It was a game that lived up to all of the billing, with hard hitting, timely plays and tons of emotion. However, in the end, Lehigh came up on the short end of a 17-10 score against Colgate at Andy Kerr Stadium in Hamilton, N.Y., on Saturday afternoon.

The Mountain Hawk defense played an outstanding game, but the offense struggled to put points on the board. As a result, the Mountain Hawks suffered their first Patriot League loss of the season, with their record now at 4-1 in the league and 6-3 overall.

With the win, the Raiders extended their winning streak to a Division I best 16 games, and they remain perfect at 10-0 overall, putting themselves in the driver's seat in the Patriot League at 5-0.

Lehigh returns to action Saturday when the Mountain Hawks travel to Lewisburg to take on Bucknell. Kick off is set for 1 p.m.

The Lehigh defense was up for the challenge of stopping Colgate’s high-powered offense, which came into the game averaging almost 36 points per game. After Colgate received the ball on the opening kickoff, junior Neal Boozer Gallman intercepted Raider quarterback Chris Brown on the second play of the game to set up Lehigh deep in Colgate territory.

The Mountain Hawks then capitalized as junior quarterback Kyle Keating hit sophomore Winfred Porter from 17-yards out for a touchdown and Lehigh grabbed the 7-0 lead.

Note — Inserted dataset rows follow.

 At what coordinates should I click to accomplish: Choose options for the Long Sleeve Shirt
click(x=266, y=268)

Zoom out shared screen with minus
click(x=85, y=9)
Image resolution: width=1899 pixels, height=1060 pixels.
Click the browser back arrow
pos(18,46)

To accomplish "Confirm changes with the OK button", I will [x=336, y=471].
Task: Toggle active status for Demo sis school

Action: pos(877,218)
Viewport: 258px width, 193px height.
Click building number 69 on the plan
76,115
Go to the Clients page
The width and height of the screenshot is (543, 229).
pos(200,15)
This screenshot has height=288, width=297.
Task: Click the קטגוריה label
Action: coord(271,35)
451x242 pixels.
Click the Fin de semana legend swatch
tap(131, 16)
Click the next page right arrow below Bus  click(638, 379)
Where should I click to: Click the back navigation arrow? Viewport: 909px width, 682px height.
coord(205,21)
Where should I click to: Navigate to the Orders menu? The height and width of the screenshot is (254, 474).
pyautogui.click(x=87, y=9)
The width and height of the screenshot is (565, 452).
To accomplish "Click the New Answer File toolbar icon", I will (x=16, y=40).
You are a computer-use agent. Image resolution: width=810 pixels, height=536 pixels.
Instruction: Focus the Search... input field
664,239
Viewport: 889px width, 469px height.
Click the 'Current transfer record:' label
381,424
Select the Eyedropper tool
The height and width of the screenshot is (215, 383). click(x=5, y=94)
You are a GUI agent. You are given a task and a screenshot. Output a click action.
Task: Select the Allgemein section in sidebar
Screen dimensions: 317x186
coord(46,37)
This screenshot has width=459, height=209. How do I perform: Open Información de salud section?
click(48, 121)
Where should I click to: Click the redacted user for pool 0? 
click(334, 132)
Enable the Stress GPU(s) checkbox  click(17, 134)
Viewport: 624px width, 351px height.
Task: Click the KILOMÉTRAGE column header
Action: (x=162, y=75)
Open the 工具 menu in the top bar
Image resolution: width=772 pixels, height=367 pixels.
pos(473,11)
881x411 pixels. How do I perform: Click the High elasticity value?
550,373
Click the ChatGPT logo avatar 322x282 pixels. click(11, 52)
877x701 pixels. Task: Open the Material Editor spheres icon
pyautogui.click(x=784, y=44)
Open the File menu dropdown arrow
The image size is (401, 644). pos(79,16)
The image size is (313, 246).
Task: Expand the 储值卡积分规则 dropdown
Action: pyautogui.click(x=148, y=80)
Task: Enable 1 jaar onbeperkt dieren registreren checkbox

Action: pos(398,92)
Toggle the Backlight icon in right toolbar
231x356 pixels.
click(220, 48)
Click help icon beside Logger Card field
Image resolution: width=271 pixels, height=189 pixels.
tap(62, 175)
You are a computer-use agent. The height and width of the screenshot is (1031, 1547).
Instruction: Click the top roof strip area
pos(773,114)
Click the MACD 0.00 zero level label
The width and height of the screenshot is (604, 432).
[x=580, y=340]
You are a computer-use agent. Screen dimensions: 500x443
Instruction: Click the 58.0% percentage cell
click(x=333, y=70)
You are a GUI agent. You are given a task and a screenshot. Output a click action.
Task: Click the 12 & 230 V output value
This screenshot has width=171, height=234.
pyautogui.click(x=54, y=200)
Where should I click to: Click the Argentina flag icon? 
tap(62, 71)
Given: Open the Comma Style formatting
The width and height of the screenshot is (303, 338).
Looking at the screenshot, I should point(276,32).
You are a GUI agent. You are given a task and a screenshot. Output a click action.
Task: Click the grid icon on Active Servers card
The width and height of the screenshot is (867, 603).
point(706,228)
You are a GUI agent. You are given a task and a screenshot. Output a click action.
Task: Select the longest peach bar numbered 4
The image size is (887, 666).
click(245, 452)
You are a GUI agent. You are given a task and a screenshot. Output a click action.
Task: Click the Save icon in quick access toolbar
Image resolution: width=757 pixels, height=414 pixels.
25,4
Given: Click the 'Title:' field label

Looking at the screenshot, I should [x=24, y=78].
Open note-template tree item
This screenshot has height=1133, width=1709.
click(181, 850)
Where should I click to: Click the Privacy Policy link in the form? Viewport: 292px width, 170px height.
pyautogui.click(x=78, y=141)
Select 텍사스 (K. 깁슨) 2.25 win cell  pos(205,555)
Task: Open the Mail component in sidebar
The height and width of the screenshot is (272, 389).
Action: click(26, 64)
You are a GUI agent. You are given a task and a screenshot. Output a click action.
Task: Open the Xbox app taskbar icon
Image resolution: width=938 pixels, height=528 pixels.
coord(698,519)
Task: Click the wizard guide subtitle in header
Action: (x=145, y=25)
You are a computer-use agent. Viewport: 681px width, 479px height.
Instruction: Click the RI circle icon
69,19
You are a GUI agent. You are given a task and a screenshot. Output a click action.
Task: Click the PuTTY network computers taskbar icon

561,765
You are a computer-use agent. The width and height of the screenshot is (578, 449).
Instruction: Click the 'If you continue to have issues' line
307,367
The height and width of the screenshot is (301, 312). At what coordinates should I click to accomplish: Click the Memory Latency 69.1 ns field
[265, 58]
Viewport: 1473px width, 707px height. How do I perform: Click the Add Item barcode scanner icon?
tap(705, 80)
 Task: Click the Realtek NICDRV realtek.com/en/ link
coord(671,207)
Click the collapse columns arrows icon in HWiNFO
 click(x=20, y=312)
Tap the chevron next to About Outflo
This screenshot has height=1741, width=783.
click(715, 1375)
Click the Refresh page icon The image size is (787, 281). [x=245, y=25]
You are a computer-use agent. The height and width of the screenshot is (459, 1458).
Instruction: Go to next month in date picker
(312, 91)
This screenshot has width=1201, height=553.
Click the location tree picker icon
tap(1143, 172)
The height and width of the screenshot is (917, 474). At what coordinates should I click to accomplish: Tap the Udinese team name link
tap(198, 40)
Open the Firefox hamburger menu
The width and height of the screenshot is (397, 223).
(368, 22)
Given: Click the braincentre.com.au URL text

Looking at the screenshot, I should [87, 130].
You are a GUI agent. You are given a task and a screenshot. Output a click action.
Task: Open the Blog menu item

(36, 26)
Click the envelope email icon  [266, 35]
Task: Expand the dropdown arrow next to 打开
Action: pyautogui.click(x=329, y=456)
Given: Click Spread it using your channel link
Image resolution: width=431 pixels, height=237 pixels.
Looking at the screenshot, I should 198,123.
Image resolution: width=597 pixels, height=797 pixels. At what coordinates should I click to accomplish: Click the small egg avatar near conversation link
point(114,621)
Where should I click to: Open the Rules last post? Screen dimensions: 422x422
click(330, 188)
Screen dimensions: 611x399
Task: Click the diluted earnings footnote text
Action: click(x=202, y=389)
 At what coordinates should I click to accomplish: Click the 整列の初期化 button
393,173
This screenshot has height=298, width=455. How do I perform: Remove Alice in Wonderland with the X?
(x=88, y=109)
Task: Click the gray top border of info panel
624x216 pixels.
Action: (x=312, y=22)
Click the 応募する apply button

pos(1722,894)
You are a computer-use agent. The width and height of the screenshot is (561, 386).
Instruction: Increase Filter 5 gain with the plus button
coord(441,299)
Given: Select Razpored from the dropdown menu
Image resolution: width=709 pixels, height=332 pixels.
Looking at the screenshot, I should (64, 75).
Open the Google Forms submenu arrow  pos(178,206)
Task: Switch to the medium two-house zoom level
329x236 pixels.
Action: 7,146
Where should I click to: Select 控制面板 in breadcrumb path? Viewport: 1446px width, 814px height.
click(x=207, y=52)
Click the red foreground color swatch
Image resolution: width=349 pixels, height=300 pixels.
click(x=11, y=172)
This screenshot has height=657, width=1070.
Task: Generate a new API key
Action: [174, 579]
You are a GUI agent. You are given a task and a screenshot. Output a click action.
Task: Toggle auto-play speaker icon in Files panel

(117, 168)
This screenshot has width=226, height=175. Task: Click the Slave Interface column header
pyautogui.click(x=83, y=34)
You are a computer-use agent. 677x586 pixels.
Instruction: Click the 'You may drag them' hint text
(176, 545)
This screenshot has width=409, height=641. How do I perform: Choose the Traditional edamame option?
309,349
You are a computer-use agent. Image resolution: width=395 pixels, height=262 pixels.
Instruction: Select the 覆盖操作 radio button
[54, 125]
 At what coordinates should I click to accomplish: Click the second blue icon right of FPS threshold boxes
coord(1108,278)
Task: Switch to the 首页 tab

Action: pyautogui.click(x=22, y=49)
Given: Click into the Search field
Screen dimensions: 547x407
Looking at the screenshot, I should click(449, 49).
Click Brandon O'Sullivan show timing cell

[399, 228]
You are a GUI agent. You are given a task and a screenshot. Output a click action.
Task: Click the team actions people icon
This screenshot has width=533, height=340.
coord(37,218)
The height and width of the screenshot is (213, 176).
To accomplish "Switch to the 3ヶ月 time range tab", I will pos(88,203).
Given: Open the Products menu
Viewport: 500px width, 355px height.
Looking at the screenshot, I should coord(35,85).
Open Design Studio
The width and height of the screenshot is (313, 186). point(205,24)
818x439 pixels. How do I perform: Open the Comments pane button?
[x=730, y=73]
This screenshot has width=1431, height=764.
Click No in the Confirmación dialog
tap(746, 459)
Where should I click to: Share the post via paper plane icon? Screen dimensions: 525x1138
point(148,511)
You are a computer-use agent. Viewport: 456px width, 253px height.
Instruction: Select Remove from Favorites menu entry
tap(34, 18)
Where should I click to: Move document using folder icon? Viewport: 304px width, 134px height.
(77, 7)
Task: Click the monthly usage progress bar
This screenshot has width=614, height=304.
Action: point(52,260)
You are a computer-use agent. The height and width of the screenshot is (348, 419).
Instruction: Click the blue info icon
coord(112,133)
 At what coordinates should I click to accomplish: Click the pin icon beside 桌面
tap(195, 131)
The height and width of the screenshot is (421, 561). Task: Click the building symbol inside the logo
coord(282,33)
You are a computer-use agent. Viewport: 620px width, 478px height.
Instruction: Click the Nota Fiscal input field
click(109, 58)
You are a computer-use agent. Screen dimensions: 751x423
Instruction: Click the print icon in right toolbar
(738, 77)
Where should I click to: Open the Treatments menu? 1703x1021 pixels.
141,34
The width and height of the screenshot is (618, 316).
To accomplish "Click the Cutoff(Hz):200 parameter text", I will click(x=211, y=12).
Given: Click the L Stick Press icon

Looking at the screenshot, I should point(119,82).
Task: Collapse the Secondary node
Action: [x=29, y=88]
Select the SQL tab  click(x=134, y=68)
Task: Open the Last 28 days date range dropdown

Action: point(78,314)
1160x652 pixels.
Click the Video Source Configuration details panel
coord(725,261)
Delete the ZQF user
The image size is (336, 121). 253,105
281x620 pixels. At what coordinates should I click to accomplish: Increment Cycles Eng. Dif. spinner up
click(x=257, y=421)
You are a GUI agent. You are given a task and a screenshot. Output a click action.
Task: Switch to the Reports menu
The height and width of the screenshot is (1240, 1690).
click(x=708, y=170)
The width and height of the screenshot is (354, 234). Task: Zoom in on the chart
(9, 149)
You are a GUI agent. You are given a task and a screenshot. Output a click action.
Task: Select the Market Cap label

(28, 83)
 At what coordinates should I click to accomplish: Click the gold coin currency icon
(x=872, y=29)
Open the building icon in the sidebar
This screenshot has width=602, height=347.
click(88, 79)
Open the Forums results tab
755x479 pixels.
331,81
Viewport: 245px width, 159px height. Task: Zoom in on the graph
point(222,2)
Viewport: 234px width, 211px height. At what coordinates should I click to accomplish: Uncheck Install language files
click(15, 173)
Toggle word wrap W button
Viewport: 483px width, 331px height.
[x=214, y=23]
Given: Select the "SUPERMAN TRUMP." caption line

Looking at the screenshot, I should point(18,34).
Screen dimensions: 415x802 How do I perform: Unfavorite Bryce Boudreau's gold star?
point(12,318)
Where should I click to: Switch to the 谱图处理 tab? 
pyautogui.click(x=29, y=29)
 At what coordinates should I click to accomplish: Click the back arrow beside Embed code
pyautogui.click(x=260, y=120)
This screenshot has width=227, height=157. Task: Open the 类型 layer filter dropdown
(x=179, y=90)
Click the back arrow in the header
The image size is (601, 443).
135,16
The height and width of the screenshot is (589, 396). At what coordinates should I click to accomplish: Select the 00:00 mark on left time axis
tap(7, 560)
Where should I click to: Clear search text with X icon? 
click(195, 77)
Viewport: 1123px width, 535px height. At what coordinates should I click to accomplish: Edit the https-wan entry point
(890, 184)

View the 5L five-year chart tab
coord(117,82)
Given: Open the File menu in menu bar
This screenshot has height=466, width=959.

Senior defensive back Lawrence Williams then intercepted his second pass in as many weeks, as the Lehigh defense continued to dominate, befuddling Brown with different schemes and formations. Senior Matt Douglas kicked a career-long 51-yard field goal, and the lead for Lehigh was up to 10.

Brown continued to force the issue against Lehigh, but seniors Mike Taggart and Trevor Micklos intercepted the Colgate signal caller on consecutive possessions, to bring the turnover total to four for the Raiders in the first quarter alone. The offenses both sputtered toward the end of the first, and Lehigh took its 10-0 lead into the second quarter.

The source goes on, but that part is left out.